Ich seh den Leichenwagen, so ein riesiges Ding, schwarz lackiert mit großen Scheiben, zwei Pferde davor mit schwarzen Decken. Der Kutscher obendrauf. Das Merkwürdige ist: Ich seh diese Szenerie immer nur aus der Perspektive des oberen Stockwerks, wo unser Wohnzimmer war. Ich seh mich immer nur von da oben aus, unten hinterm Wagen gehen, mit meiner Schwester Inge und dahinter meinem Vater. Und dahinter eine ganze Menge Leute. Meine Mutter muss sehr beliebt gewesen sein.
Früher wurden die Toten zu Hause aufgebahrt. In der Küche, auf dem Tisch. Das hatte mir meine Tante Elfriede, genannt Friedchen, erzählt. Elfriede war die Frau von Kurt, dem Halbbruder meiner Mutter. Also: Elfriede, Mutters Schwägerin, ist meine Tante. Ich nenne sie immer, wie wir sie alle nannten: Friedchen. Eine warmherzige, zauberhafte Frau, inzwischen fünfundachtzig Jahre alt. Und sie ist die Einzige, die mir noch etwas erzählen konnte aus jener Zeit.
Als der Sarg zugeschraubt wurde, quetschte ich noch die Hände zwischen Sargdeckel und Unterteil und schrie: »Mama, Mama, geh nicht weg!« Daran kann ich mich selbst natürlich nicht erinnern, klar. Das hat mir Friedchen erzählt, vor einigen Wochen. Unsere ganze Verwandtschaft hat dieses Kapitel ausgeblendet und totgeschwiegen über all die Jahre. Erst jetzt, da ich mich mit den ganzen alten Geschichten noch mal befasse, habe ich Dinge erfahren, die ich niemals vorher gehört habe.

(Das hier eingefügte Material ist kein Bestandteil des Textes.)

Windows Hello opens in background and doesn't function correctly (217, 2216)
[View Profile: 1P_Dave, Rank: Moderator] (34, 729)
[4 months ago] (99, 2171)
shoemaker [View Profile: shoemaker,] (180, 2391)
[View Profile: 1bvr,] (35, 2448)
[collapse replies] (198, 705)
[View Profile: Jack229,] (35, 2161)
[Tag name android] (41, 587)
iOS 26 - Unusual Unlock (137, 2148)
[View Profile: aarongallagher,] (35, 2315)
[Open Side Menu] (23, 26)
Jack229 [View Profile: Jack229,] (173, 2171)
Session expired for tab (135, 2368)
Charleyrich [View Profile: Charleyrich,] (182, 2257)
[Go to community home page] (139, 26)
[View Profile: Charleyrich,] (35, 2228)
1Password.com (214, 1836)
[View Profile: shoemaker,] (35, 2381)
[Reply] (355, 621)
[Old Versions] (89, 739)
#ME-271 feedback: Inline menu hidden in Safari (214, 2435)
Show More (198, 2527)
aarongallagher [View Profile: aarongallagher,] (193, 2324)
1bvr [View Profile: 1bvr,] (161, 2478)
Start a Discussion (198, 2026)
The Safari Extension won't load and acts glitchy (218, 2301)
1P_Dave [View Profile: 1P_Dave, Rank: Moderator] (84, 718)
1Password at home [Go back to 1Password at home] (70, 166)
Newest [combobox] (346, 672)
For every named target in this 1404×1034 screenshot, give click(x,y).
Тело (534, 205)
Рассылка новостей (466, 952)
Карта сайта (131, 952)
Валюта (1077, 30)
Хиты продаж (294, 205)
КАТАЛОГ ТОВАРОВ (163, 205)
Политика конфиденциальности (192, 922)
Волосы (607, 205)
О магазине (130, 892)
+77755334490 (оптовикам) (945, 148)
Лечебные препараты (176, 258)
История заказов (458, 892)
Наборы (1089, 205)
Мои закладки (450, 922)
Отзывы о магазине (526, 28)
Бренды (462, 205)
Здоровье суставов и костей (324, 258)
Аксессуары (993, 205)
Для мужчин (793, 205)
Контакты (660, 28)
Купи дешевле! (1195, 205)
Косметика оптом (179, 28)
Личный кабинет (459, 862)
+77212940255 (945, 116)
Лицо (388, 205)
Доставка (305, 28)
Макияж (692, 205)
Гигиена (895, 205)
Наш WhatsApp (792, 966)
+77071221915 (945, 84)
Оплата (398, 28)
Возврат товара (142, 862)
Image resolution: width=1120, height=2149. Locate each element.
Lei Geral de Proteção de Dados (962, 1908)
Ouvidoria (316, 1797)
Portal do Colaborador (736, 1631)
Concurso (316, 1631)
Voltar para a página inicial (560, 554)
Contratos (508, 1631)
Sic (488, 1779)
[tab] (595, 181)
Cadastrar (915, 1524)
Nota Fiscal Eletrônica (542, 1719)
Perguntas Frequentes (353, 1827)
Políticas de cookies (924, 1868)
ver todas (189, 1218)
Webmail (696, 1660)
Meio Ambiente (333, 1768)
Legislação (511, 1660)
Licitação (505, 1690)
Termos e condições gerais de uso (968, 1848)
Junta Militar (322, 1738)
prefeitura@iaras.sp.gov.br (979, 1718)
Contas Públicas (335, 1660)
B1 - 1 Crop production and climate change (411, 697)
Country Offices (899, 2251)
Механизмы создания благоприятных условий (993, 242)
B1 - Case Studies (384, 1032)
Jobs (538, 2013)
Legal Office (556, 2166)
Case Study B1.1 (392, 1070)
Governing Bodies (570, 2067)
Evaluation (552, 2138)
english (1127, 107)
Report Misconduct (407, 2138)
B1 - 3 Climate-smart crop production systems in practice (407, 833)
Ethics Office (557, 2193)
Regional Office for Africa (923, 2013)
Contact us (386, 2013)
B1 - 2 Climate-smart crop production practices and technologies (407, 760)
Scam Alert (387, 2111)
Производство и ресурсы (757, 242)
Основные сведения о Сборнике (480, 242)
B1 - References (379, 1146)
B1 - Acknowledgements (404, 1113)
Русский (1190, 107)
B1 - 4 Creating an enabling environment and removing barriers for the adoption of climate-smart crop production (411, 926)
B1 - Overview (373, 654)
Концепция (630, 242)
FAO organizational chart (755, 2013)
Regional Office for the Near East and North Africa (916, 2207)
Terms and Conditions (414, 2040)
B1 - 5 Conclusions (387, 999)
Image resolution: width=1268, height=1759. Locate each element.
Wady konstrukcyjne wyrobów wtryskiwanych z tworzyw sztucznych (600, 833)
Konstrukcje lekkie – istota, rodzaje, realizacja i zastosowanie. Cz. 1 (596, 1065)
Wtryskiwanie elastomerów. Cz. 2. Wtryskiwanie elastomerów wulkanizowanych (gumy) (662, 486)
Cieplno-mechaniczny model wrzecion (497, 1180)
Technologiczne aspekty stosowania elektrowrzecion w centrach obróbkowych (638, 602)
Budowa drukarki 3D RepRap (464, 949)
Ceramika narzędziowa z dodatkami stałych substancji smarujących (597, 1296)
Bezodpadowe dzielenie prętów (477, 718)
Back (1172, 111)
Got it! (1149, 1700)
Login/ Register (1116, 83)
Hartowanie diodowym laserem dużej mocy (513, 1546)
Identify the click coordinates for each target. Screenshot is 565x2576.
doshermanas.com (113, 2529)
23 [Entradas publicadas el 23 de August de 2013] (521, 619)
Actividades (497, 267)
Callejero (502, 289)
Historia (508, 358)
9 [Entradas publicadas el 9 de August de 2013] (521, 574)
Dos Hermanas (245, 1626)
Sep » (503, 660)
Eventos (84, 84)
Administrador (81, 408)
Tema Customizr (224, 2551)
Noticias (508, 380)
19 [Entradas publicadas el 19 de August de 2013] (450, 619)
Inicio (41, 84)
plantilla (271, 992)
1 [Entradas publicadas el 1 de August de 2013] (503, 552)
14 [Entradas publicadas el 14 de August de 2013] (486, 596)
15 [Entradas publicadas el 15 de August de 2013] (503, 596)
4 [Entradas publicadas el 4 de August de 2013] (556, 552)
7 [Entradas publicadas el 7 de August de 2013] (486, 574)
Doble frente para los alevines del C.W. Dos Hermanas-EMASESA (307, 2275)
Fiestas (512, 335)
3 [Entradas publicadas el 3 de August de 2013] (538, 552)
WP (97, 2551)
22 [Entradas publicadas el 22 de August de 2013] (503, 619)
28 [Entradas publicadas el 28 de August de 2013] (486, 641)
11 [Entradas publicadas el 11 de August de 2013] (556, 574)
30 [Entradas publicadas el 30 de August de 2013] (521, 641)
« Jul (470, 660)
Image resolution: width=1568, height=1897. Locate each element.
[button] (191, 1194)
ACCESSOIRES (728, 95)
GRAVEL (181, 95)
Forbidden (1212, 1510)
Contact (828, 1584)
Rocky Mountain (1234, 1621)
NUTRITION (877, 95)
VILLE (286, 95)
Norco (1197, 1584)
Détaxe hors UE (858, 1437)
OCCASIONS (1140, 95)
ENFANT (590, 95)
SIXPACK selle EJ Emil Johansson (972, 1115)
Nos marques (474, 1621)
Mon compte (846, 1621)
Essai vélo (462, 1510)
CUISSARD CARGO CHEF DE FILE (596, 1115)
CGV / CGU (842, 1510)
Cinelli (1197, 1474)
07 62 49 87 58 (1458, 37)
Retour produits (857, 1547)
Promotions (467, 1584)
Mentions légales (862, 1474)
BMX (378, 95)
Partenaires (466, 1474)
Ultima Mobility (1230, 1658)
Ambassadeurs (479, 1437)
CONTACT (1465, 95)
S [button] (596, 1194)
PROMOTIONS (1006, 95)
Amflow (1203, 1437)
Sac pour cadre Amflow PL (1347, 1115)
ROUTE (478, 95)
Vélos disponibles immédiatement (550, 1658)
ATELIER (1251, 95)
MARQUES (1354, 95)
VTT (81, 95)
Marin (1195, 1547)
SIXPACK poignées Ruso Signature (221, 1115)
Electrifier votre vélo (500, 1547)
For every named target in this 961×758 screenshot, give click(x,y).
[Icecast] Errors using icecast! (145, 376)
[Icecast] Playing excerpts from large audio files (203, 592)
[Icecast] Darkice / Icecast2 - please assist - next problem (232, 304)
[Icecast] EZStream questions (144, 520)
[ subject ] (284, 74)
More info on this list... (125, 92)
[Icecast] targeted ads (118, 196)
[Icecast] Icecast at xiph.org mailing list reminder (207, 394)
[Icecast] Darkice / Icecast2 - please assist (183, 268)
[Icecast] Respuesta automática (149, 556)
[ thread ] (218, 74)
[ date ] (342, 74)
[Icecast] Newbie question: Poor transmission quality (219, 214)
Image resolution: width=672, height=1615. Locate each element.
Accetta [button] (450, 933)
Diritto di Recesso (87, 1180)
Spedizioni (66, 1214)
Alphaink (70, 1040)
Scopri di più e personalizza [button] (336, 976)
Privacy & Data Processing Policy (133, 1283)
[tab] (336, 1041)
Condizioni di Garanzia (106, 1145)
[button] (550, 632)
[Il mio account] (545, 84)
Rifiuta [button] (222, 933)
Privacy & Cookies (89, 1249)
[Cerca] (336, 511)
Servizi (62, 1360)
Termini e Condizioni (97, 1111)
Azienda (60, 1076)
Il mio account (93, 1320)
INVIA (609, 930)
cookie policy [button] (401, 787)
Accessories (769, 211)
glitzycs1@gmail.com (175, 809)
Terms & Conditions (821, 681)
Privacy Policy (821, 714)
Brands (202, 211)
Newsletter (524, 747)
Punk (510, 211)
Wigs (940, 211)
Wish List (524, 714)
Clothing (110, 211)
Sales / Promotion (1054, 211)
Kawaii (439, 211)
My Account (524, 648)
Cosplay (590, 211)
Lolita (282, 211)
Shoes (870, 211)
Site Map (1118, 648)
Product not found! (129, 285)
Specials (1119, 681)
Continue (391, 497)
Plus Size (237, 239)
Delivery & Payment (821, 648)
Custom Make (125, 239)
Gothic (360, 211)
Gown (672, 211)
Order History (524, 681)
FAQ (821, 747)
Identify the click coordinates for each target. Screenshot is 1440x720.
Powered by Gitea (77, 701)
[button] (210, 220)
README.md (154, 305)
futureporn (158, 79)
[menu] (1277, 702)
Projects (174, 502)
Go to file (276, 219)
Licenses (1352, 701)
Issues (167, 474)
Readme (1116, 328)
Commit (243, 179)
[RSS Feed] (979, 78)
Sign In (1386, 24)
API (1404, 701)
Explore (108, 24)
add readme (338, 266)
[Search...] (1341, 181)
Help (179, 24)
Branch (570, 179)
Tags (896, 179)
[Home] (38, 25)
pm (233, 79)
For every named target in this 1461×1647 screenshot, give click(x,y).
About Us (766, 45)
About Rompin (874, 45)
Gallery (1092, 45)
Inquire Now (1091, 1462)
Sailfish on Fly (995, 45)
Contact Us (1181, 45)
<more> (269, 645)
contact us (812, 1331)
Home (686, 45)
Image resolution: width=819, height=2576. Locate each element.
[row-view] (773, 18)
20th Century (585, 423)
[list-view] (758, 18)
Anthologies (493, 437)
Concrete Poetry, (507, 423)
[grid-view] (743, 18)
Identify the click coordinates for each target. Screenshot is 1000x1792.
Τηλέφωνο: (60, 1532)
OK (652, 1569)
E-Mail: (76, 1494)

Warum war meine Mutter gestorben? Warum so früh? Was war da passiert? Es war eine heimliche Abtreibung. Ein drittes Kind war unterwegs. Warum die Abtreibung? Friedchen erzählte mir: »Dein Vater hatte 'ne Menge anderer Frauen während seiner Ehe. Deine Mutter hat instinktiv wohl gespürt, dass sie nicht mehr lange mit deinem Vater zusammen sein würde. Noch mehr Kinder wären eine viel zu große Belastung gewesen, überhaupt nicht zu bewältigen. Und so hat sie heimlich – niemand wusste etwas davon, auch dein Vater nicht – eine damals übliche Schwangerschaftsunterbrechung vorgenommen. Man darf nicht vergessen: Es war kurz nach dem Krieg, mit der heutigen Zeit ist das nicht zu vergleichen. Sie benutzte eine lange Stricknadel und führte damit einen Abbruch herbei.«
Wie das im Einzelnen war, keine Ahnung. Ich weiß nur, dass sie ein Dreivierteljahr später an den Folgen einer Unterleibsentzündung gestorben ist. Keiner hatte ihr mehr helfen können, denn sie hatte es die ganze Zeit verheimlicht und nur hin und wieder über Bauchschmerzen geklagt. Und so war die offizielle Erklärung: Deine Mutter ist an einer Bauchfellentzündung gestorben.